#### Sunulan metin:
+ + + + +
'Uçak parçası üretenle güvenlik aynı asgari ücreti almamalı'
Asgari ücretin her ilde aynı etkiyi yaratmadığını söyleyen OSTİM Başkanı Orhan Aydın, ücretin serbest piyasaya bırakılmasının tartışılabileceğini söyledi. Aydın, uçak parçası üreten ile AVM'deki güvenlik görevlisinin aynı asgari ücreti almaması gerektiğini bildirdi.
OSTİM Başkanı Orhan Aydın, asgari ücretten finansmana, eğitimden üretime birçok konuda EKONOMİ'nin sorularını yanıtladı. Günümüzde yüzde 60-65 faizle finansman kullanıp üretim yapmak yerine, işyeri veya işletmeyi satıp parayı faize yatırmanın daha karlı olduğunu belirten Aydın, OSTİM'de de bunu tercih eden iş insanları olduğuna dile getirdi.
OSTİM'de şu anda gündemi en çok meşgul eden konu nedir?
Şu anda en çok Çin konuşuluyor. Eskiden başka ülkelere giden iş insanlarımız çok umutlu dönerlerdi. Artık Çin'de fuara giden iş insanlarımız gerçekten tedirgin dönüyorlar. Ülkedeki dönüşümden çok etkilenmişler. Çin'deki üretim maliyetinden ve teknolojinin geldiği noktadan çok endişeliler. Bu durum, rekabet seçeneklerinin tartışılmasına yol açıyor. Ancak ağırlığını KOBİ'lerin oluşturduğu OSTİM üretim esnekliğinin avantajını yaşıyor. Örneğin Türkiye genelinde sanayi üretimi düşerken, OSTİM'de düşmüyor. Bunu elektrik tüketiminden görebiliyoruz. Bir sebebi de giderek gelişen savunma sanayiine üretim yapmamız.
+ + + + +
#### Verilen bilgiler:
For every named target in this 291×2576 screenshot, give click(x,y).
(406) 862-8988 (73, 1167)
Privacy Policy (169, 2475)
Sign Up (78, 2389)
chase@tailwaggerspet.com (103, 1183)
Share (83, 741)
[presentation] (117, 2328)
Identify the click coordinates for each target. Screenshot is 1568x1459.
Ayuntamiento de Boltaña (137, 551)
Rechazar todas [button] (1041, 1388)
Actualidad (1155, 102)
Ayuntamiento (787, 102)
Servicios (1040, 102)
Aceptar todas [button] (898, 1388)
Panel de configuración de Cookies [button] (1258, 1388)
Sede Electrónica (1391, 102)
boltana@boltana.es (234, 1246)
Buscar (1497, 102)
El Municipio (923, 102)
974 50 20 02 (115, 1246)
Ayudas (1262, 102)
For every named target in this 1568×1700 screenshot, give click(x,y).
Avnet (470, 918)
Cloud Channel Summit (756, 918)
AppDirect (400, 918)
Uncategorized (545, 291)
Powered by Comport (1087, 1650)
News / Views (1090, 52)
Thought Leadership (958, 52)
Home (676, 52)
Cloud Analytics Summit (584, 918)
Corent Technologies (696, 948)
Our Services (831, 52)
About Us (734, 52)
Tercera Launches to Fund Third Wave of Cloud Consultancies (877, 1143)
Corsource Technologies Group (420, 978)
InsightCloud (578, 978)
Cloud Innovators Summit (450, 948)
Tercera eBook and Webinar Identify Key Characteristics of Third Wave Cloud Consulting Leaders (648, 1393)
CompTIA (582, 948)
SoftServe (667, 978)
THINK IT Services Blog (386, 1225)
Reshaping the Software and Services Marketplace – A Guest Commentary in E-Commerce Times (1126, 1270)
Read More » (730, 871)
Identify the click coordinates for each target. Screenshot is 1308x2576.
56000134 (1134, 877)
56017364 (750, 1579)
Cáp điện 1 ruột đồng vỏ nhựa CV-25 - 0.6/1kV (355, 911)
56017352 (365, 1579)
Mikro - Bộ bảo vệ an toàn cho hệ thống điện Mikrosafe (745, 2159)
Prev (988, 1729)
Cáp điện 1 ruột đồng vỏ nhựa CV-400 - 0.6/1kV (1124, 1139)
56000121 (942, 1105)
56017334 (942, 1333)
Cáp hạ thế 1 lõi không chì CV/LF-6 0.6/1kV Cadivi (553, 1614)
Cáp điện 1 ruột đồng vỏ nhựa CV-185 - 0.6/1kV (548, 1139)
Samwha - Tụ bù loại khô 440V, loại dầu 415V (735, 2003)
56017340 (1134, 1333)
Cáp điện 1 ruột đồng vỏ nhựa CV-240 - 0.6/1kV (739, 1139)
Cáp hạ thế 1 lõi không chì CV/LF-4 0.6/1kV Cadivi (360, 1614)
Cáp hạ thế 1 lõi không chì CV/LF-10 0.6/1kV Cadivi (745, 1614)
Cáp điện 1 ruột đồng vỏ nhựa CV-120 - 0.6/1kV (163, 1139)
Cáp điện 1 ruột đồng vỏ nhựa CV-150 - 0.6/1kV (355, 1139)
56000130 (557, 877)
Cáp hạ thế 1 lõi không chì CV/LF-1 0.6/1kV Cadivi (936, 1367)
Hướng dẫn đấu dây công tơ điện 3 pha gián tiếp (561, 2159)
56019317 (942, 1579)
+ + + + +
#### Görev tanımı:
OSTİM Başkanı Orhan Aydın'la yapılan asgari ücret ve üretim söyleşisini, metindeki son cümlenin ardından sürdürür müsün?

#### Yazılı yanıt:
Üretim sadece Türk firmalarına yapılmıyor değil mi?
Örneğin havacılıkta; Boeing'e, Airbus'a üretim yapan firmalar var. Bindiğiniz her uçakta OSTİM'den bir parçaya rastlayabiliyorsunuz. Savunma sanayiinde karada yürüyen her araçta OSTİM ürünleri var. Vatandaşın dişinde, kolunda, dizinde bile OSTİM'de üretilen implantlar var. Savunma sanayiine üretim yapabilen firmalar, tüm sanayiye üretim yapma yetkinliğine erişiyorlar.
2025'te Türkiye ekonomisi ve OSTİM açısından ne bekliyorsunuz?
Bunu tahmin etmek çok kolay değil, iyileşme yönünde gelişme bekliyoruz, ama şu karmaşanın içerisinde yorum yapmak çok mümkün değil. Ortam Ankara'nın sisi gibi ve bu yüzden gelecek tasarımı yapmak çok zor. Basiretli tüccar kavramını işletemiyoruz. Döviz, enflasyon ne olur, bu kadar belirsizliğin içinde iş yapmak gerçekten çok zor.
Asgari ücret ile ilgili farklı görüşleriniz olduğunu biliyoruz.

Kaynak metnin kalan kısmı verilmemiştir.